Elsa was born to Haitian migrant parents in the DR. She has three siblings, but only her older brother, Mack (10), who was born in Haiti, has a birth certificate. Elsa and her younger brother Angelo (4) and sister Katira (2), who were born in the DR, are at risk of statelessness due to various factors: Haitian authorities’ ineffectual documentation efforts; Dominican policy changes; gender inequalities such as paternal irresponsibility; and gender discrimination in the birth declaration process. Together, these factors produce different options and obstacles for accessing a nationality for each of the children of this family.

Elsa was born in 2008, before the 2010 Constitutional amendment which limited the jus soli grounds for accessing citizenship. She should, in theory, have the right to Dominican nationality. Yet a 2014 Naturalisation Law considers those born to migrants with irregular status, and whose birth was never registered, foreign nationals who would have to register and eventually naturalise as Dominicans in two years’ time. But when the window for registration was open in 2015, Elsa’s mother was busy trying to obtain a passport from the Haitian consulate so she could apply for the national regularisation plan and also apply for late birth declaration for her three children born in the DR. All of these processes hinge on the mother’s positive documentation status, which she was unfortunately unable to secure.

In 2014, the Haitian government, under pressure to document its nationals in the DR so they could regularise their migration status, offered a short-lived 'Program for the Identification and Documentation of Haitians' (PIDIH). While many thousands applied and paid the fees to receive their identity documents, few benefitted. An audit later revealed that the programme had only documented 5% of those who applied. Genoveve, Elsa’s mother, was among those negatively affected:

 I have a birth certificate from Haiti. When they were doing the documents [in 2015], I went [to get my passport] but my birth certificate was in bad shape, so they sent me to get another one. But now it is all over and I haven’t had any luck getting my papers.

In the DR, the birth declaration process is linked to the mother’s documentation status as per the 2004 Migration Law. If the foreign mother remains undocumented, so too will her children. In this way, statelessness has begun to be transmitted matrilineally, even when the child’s father is Dominican with a Constitutional right, via jus sanguinis, to transmit his citizenship. This means that Elsa’s younger sister, two-year-old Katira, whose father is Dominican, may not be able to obtain Dominican citizenship either. Even when Genoveve gets her passport, the hospital paperwork she was issued is a foreigner’s certificate, which in practice gets her child into the Foreigner’s Book but not the Dominican civil registry.

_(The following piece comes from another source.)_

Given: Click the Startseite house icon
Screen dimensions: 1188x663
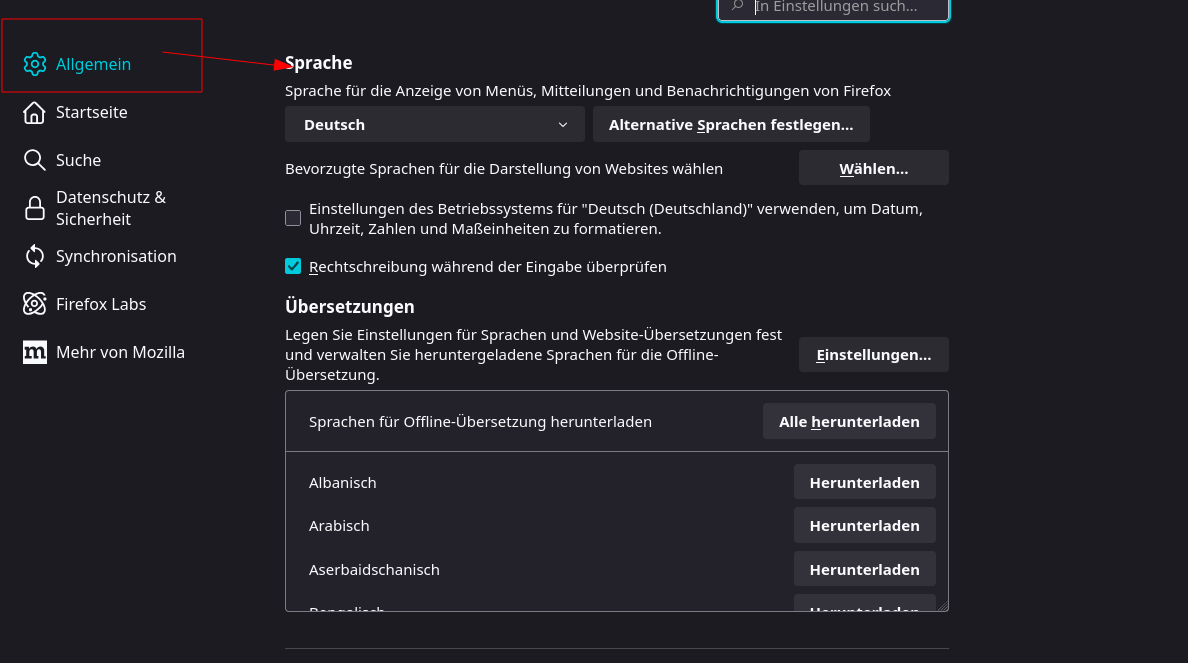Looking at the screenshot, I should 35,112.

Without their father’s support, Elsa’s mother feels a lot of pressure. She worries about her ability to protect her children as she remains undocumented and three of her four children are at risk of statelessness:

Yes, I worry about my children because they don’t have their father[‘s support] so I think to myself, “I am their mother and I have to bring them up so that one day they can work.” I love my children, but look at the direction they are going now… All children need to have their papers. If something happens to your kids out there and you don’t have papers, you can’t speak for them. If they don’t have any paper that says their name, how can their mother go to represent them before the court? You don’t have papers and you can’t protect them.

In the meantime, Elsa does her homework, plays with her doggie Milka, and dreams of becoming a teacher one day. She has no idea what the word ‘nationality’ means, but if granted one wish, says, “I would wish for a star!

Talia - creative contribution

On the left, Talia, aged 9, shows how she feels at the present time: “When I do not have a birth certificate and my sister or mother go to run errands to try to get papers and they do not appear, I feel sorrow. I feel even more sad. If I don’t have my birth certificate I will not be able to study.”

On the right, she depicts herself as “Queen of Misfortune” alongside the text “When I have it I feel happy because I will be able to finish my schooling.”